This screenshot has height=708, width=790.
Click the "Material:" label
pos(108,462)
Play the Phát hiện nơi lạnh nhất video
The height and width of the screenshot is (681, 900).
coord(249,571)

**What you will do:** The answer must restate all of the entries exactly.

**Answer to the exercise:**
This screenshot has height=708, width=790.
Click the "Material:" label
pos(108,462)
Play the Phát hiện nơi lạnh nhất video
The height and width of the screenshot is (681, 900).
coord(249,571)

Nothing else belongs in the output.